NLC, Dr. Peter Ozo-Eson

The Nigeria Labour Congress has said that the new price for petrol announced by the Federal Government will not change its opposition to the removal of the fuel subsidy.

The General Secretary of the NLC, Dr. Peter Ozo-Eson, told one of our correspondents on the telephone on Wednesday, that the Federal Government did not follow due process in arriving at the new prices.

The Federal Government had said that petrol would sell at N86.50k for marketers and N86 at the retail outlets of the Nigerian National Petroleum Corporation.

But Ozo-Eson said that the Federal Government had a responsibility to follow the rule of law in the process of arriving at the fuel pump price in line with the current realities in the country.
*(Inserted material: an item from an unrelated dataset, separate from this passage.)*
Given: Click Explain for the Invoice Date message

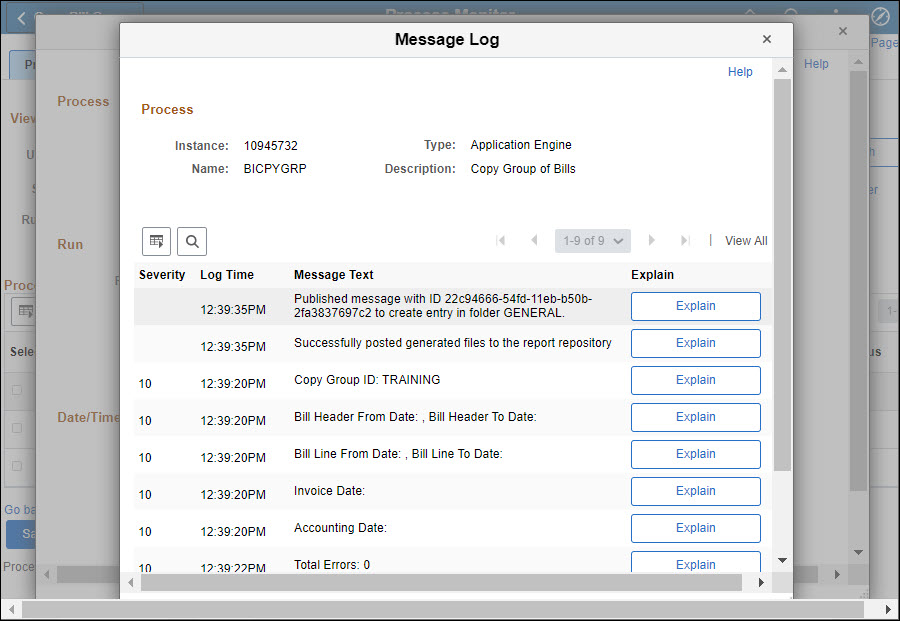Looking at the screenshot, I should (x=695, y=491).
He said that it was only the Petroleum Products Pricing Regulatory Agency that was empowered by law to recommend the price for petroleum products.
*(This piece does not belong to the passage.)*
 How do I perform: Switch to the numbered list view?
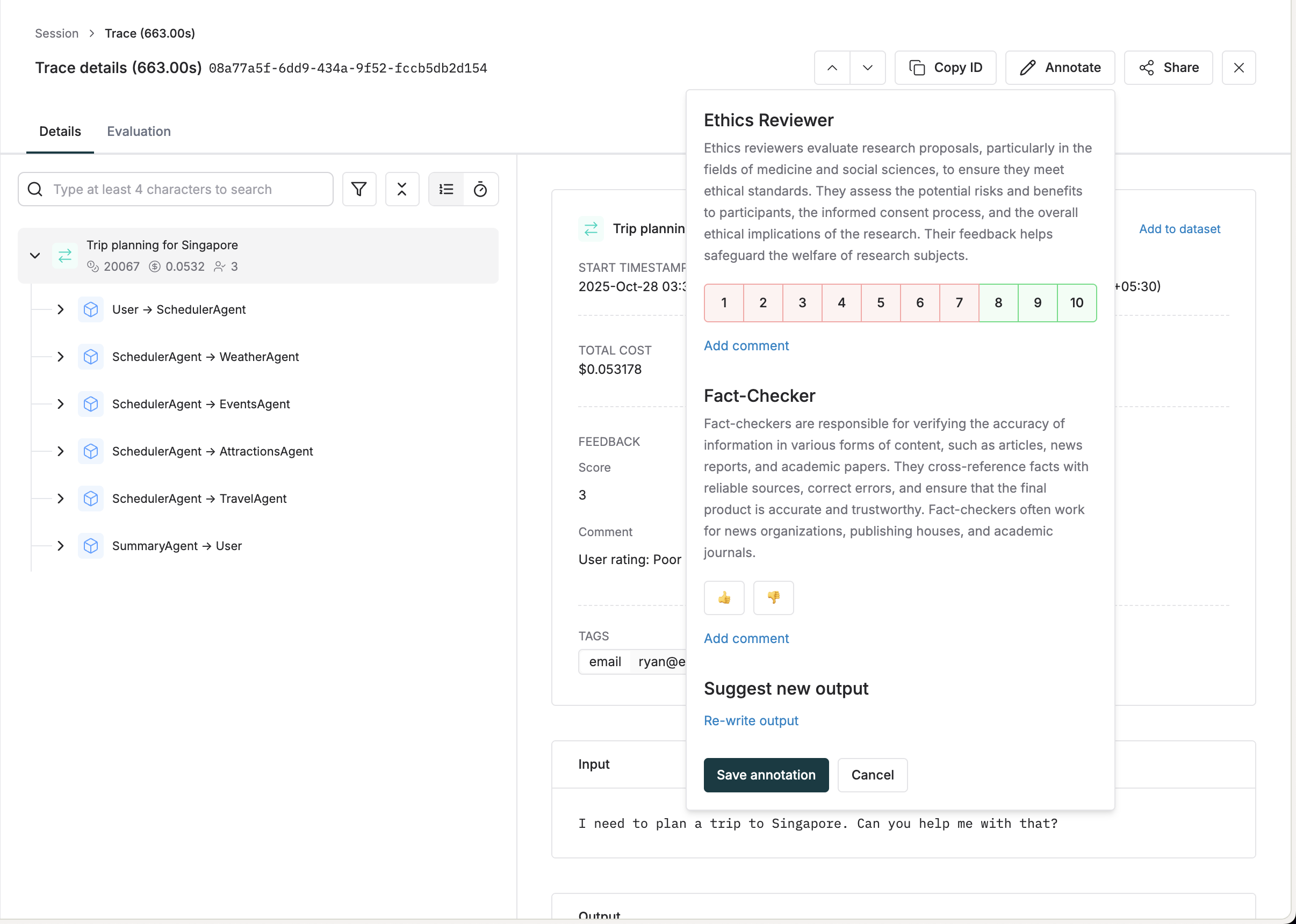tap(446, 189)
The NLC’s scribe said that the board of the PPPRA which comprises stakeholders had not been constituted for over two years.

He stated that the NLC was not hailing the seeming withdrawal because the same government which reduced the pump price outside the law could still increase it outside the law.

The general secretary said, “That does not change anything. We have said that the process required to set the prices is with the PPPRA and the board has not been constituted. Therefore all these prices are being done outside the law.

“The process is unacceptable to labour. The process of coming out with the price is unacceptable because the law had not been followed. If today, you can give outside the law, tomorrow, you can also take outside the law.

“That is the implication. If government acts outside the law and we celebrate the deduction, then when they act outside the law to increase it, I mean, the rule of law should underline the function of government in a democracy. There are laws that should guide the functions of government. Those laws should be obeyed.”

On his part, the National Publicity Secretary of the pan-Yoruba group, Afenifere, Yinka Odumakin, said the price reduction would not make any economic difference

He said, “I can’t get the rhyme and reason for this action. When crude price fell to $47 in January 2015, the price of a litre of petrol was slashed from N97 to N87. Now that crude is selling for $34, we are reducing by just 50k. If someone buys 50 litres of fuel, all he is saving is N25! What can that buy?

“It absolutely makes no economic difference and changes nothing.”